Yan Peng, Jia Tao, Bai Chengchao
School of Astronautics, Harbin Institute of Technology, Harbin 150001, China.
Aerospace Technology Research Institute, China Aerodynamics Research and Development Center, Mianyang 621000, China.
Sensors (Basel). 2021 Feb 4;21(4):1076. doi: 10.3390/s21041076.
Unmanned aerial vehicles (UAVs) have been widely used in search and rescue (SAR) missions due to their high flexibility. A key problem in SAR missions is to search and track moving targets in an area of interest. In this paper, we focus on the problem of Cooperative Multi-UAV Observation of Multiple Moving Targets (CMUOMMT). In contrast to the existing literature, we not only optimize the average observation rate of the discovered targets, but we also emphasize the fairness of the observation of the discovered targets and the continuous exploration of the undiscovered targets, under the assumption that the total number of targets is unknown. To achieve this objective, a deep reinforcement learning (DRL)-based method is proposed under the Partially Observable Markov Decision Process (POMDP) framework, where each UAV maintains four observation history maps, and maps from different UAVs within a communication range can be merged to enhance UAVs' awareness of the environment. A deep convolutional neural network (CNN) is used to process the merged maps and generate the control commands to UAVs.

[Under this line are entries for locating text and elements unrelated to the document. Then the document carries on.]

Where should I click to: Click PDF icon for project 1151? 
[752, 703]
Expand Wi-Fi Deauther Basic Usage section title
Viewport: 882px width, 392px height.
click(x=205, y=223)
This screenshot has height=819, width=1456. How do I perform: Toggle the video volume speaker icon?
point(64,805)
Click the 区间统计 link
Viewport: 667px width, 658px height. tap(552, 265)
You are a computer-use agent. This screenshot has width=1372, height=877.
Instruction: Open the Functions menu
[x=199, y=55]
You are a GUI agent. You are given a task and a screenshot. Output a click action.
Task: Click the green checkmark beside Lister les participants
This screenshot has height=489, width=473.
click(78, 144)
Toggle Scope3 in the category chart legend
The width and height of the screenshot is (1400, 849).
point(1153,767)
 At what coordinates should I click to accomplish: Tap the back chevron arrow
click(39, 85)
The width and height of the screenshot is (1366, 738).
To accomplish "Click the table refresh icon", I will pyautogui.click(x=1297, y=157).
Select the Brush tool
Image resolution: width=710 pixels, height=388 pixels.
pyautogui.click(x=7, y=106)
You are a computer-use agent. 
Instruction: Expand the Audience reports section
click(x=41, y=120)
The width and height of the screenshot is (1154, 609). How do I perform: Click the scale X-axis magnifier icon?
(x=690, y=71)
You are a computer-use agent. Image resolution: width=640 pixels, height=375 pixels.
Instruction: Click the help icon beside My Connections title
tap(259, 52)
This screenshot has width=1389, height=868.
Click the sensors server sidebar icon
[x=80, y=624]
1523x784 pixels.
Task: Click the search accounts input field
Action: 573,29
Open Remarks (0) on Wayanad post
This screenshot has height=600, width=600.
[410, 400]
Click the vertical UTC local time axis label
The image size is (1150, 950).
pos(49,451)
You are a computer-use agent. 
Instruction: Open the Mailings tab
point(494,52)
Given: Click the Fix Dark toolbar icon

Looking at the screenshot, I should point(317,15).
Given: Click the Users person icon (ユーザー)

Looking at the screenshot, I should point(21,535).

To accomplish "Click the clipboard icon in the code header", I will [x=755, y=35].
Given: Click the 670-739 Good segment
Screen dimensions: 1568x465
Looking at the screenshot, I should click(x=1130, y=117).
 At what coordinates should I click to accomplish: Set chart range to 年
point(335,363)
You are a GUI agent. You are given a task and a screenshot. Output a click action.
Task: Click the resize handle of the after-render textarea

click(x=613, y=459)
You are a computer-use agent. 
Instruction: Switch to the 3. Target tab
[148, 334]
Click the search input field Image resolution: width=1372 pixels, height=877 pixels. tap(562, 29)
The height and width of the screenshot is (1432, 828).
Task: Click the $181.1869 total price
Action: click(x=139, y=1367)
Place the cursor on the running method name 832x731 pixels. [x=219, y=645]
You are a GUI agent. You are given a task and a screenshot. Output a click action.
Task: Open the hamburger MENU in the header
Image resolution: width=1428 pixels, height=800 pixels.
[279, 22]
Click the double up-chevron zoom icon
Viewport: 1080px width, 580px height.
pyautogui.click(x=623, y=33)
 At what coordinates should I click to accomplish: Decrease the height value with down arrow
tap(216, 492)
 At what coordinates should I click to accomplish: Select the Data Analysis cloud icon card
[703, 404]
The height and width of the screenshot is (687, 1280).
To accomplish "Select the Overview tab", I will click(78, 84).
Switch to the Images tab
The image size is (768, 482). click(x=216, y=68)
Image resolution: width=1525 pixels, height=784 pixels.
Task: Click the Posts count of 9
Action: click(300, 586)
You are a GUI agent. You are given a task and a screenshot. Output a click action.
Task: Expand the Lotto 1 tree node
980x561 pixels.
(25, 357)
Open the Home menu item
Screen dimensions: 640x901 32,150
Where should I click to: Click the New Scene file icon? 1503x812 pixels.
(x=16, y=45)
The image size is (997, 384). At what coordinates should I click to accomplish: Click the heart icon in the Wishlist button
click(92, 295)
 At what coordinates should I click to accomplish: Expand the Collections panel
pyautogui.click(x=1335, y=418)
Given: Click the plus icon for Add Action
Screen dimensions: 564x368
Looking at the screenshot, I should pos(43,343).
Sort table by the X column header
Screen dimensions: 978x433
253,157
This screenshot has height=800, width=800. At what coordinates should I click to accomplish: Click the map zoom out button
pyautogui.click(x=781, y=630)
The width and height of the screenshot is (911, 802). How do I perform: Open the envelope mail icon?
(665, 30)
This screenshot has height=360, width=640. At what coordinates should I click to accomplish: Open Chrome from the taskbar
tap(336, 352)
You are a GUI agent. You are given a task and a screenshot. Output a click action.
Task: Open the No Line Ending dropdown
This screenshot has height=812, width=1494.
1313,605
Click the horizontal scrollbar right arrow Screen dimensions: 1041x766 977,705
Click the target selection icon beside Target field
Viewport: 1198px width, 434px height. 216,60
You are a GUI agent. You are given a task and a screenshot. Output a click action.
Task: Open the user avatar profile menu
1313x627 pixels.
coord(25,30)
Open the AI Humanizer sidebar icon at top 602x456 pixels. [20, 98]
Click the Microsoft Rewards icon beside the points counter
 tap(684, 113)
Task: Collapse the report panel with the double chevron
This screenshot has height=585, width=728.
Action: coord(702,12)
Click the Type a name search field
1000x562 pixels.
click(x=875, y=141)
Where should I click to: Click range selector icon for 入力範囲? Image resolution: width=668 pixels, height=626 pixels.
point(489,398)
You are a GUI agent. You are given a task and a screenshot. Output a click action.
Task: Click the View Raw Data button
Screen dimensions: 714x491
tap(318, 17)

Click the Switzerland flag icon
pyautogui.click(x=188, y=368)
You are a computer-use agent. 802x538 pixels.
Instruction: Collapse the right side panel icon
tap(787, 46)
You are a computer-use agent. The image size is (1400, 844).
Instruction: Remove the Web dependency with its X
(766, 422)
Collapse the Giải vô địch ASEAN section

The simulation results show that our policy can enable UAVs to balance between giving the discovered targets a fair observation and exploring the search region compared with other methods.
由于具有高度灵活性,无人机已在搜索和救援(SAR)任务中得到广泛应用。SAR任务中的一个关键问题是在感兴趣区域内搜索和跟踪移动目标。在本文中,我们关注多移动目标协同多无人机观测(CMUOMMT)问题。与现有文献不同,在目标总数未知的假设下,我们不仅优化已发现目标的平均观测率,还强调已发现目标观测的公平性以及对未发现目标的持续探索。为实现这一目标,在部分可观测马尔可夫决策过程(POMDP)框架下提出了一种基于深度强化学习(DRL)的方法,其中每架无人机维护四张观测历史地图,通信范围内不同无人机的地图可合并以增强无人机对环境的感知。使用深度卷积神经网络(CNN)处理合并后的地图并生成无人机的控制指令。仿真结果表明,与其他方法相比,我们的策略能使无人机在公平观测已发现目标和探索搜索区域之间取得平衡。